> [What you need to do] Using the data below, reproduce exactly the lines from the line with "Back to Home (294, 1034)" to the line with "Accept (31, 2558)", both included; pictures must be dropped.

> [Supplied records]
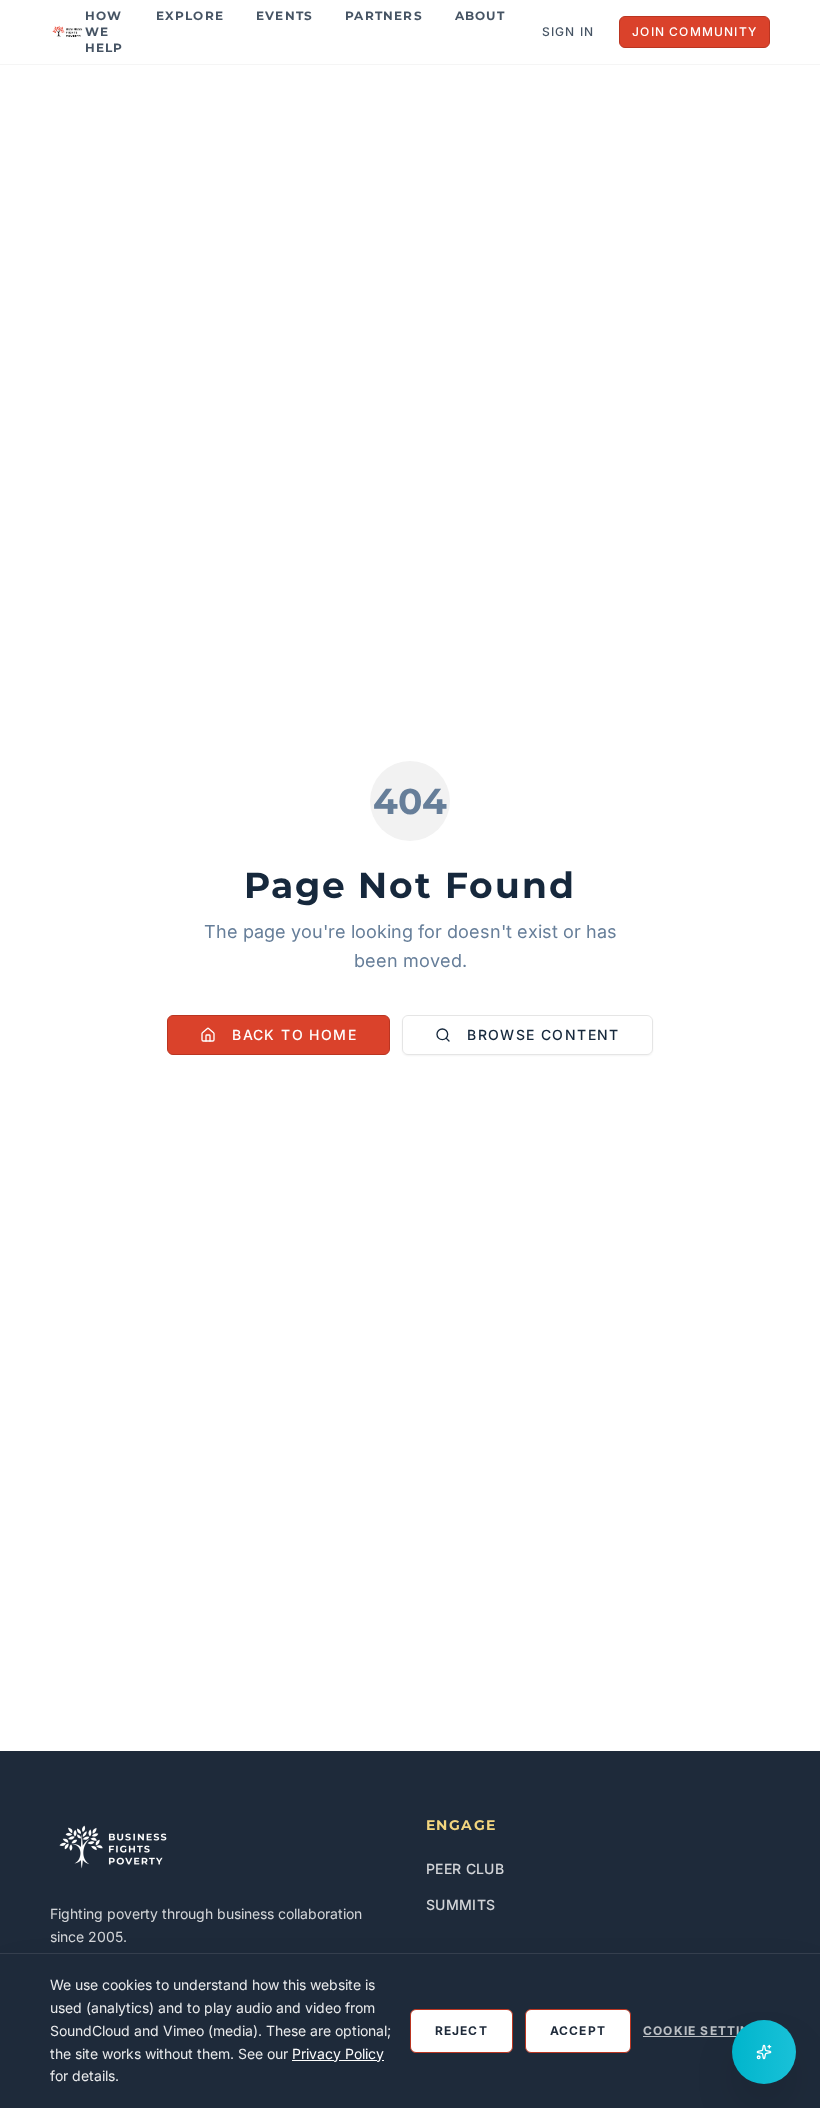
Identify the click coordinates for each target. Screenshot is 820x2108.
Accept (578, 2030)
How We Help (104, 31)
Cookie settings (706, 2030)
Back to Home (294, 1034)
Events (284, 15)
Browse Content (543, 1034)
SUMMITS (460, 1904)
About (480, 15)
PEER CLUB (465, 1868)
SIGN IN (568, 31)
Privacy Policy (338, 2053)
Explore (190, 15)
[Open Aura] (764, 2052)
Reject (461, 2030)
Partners (384, 15)
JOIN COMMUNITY (694, 31)
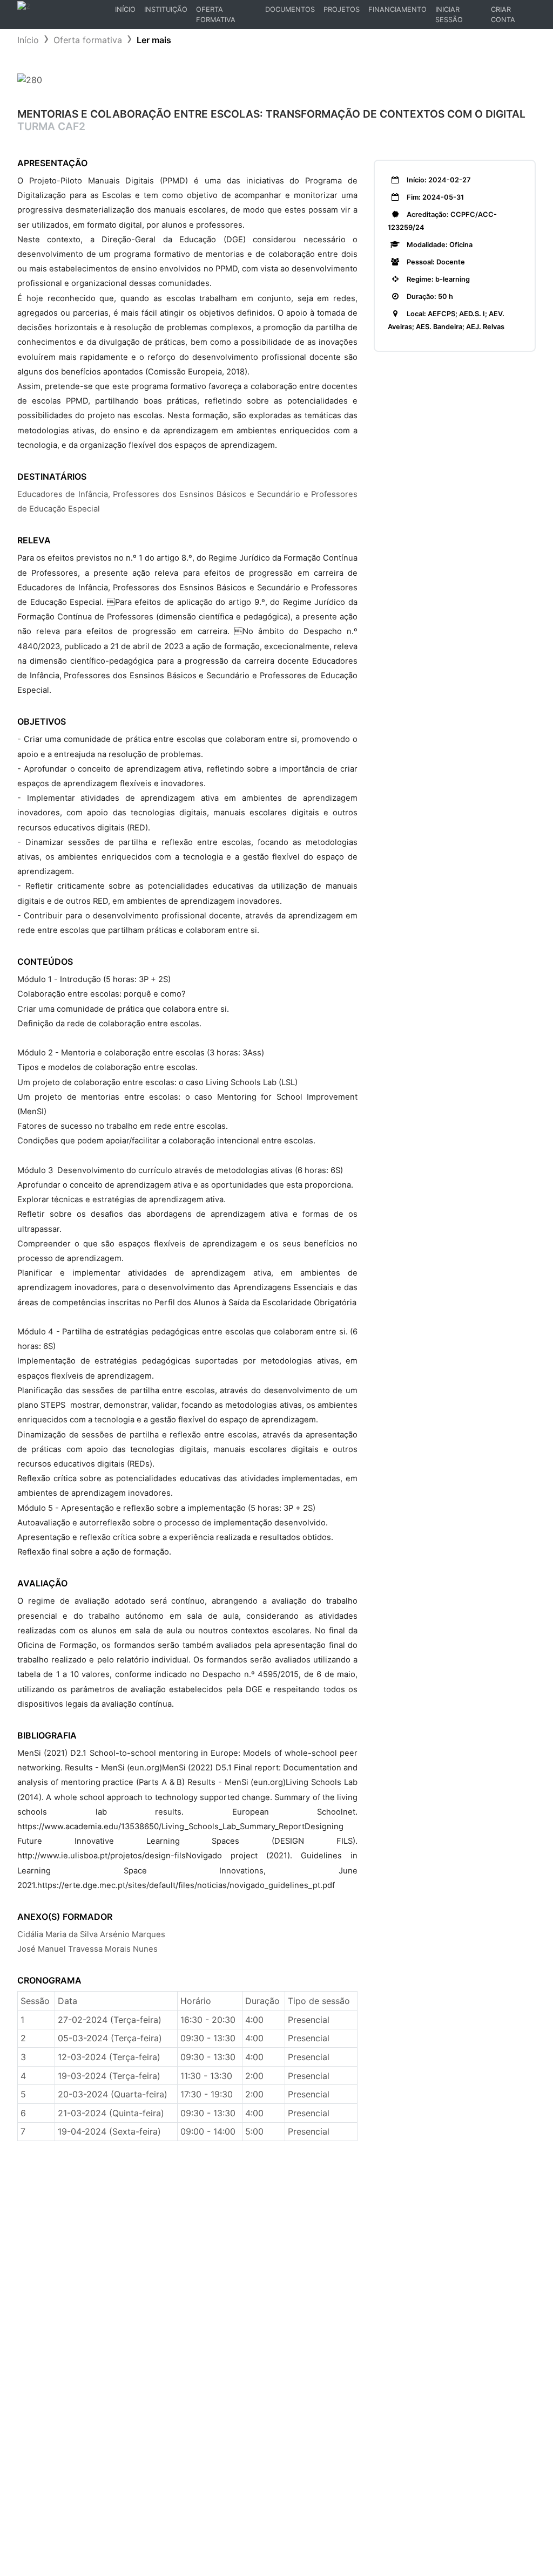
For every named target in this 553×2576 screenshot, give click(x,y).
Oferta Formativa (215, 14)
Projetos (341, 9)
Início (127, 12)
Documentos (290, 9)
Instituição (165, 9)
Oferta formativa (87, 40)
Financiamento (397, 9)
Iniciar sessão (449, 14)
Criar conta (503, 14)
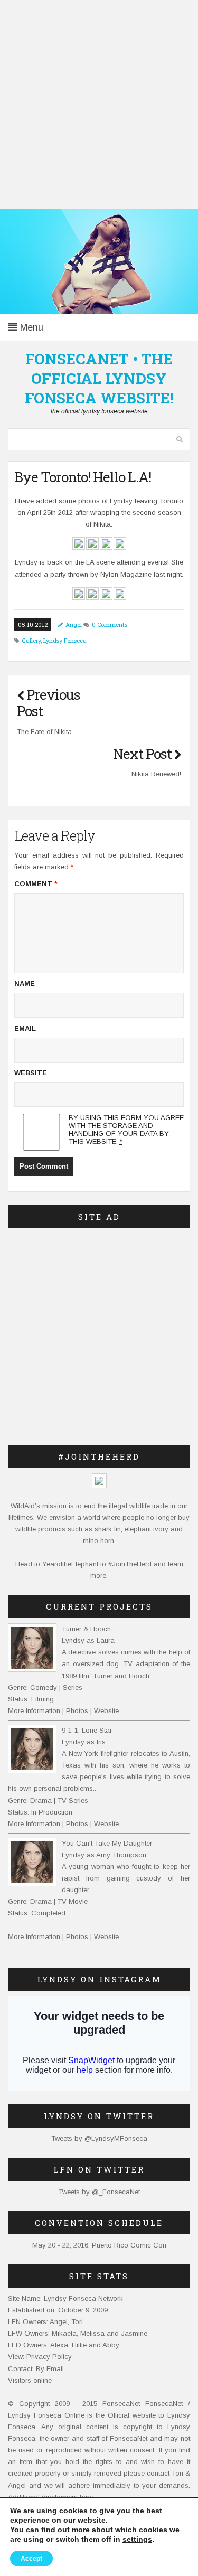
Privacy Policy (49, 2357)
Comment (36, 884)
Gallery (31, 640)
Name (24, 984)
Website (30, 1073)
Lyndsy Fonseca (65, 640)
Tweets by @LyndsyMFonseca (99, 2138)
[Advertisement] (99, 104)
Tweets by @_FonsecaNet (99, 2192)
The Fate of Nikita (44, 732)
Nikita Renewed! (156, 774)
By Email (50, 2369)
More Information (34, 1711)
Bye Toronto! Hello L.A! (82, 477)
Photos (77, 1711)
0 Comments (109, 624)
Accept (31, 2558)
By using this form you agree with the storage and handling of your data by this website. (126, 1129)
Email (25, 1028)
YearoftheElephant (70, 1564)
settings (137, 2539)
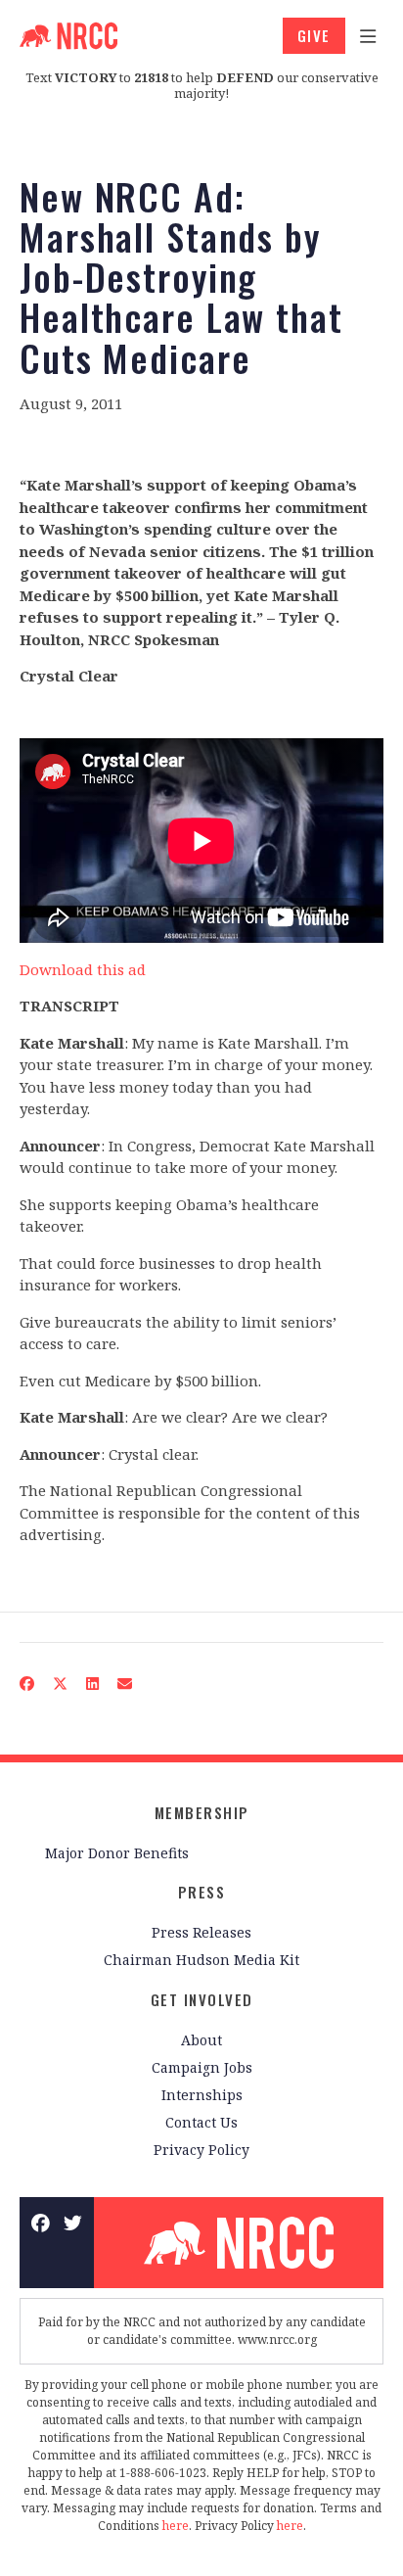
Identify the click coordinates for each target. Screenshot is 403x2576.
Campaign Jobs (202, 2067)
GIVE (314, 35)
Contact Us (201, 2122)
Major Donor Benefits (117, 1853)
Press (202, 1891)
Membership (202, 1812)
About (201, 2040)
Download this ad (83, 969)
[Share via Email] (125, 1683)
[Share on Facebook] (27, 1683)
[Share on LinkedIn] (93, 1683)
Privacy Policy (201, 2149)
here (175, 2525)
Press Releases (201, 1932)
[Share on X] (60, 1683)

> [Response area]
Back to Home (294, 1034)
Events (284, 15)
Browse Content (543, 1034)
SUMMITS (460, 1904)
About (480, 15)
PEER CLUB (465, 1868)
SIGN IN (568, 31)
Privacy Policy (338, 2053)
Explore (190, 15)
[Open Aura] (764, 2052)
Reject (461, 2030)
Partners (384, 15)
JOIN COMMUNITY (694, 31)
For every named target in this 553×2576 screenshot, give click(x,y).
Oferta Formativa (215, 14)
Projetos (341, 9)
Início (127, 12)
Documentos (290, 9)
Instituição (165, 9)
Oferta formativa (87, 40)
Financiamento (397, 9)
Iniciar sessão (449, 14)
Criar conta (503, 14)
Privacy Policy (49, 2357)
Comment (36, 884)
Gallery (31, 640)
Name (24, 984)
Website (30, 1073)
Lyndsy Fonseca (65, 640)
Tweets by @LyndsyMFonseca (99, 2138)
[Advertisement] (99, 104)
Tweets by @_FonsecaNet (99, 2192)
The Fate of Nikita (44, 732)
Nikita Renewed! (156, 774)
By Email (50, 2369)
More Information (34, 1711)
Bye Toronto! Hello L.A! (82, 477)
Photos (77, 1711)
0 Comments (109, 624)
Accept (31, 2558)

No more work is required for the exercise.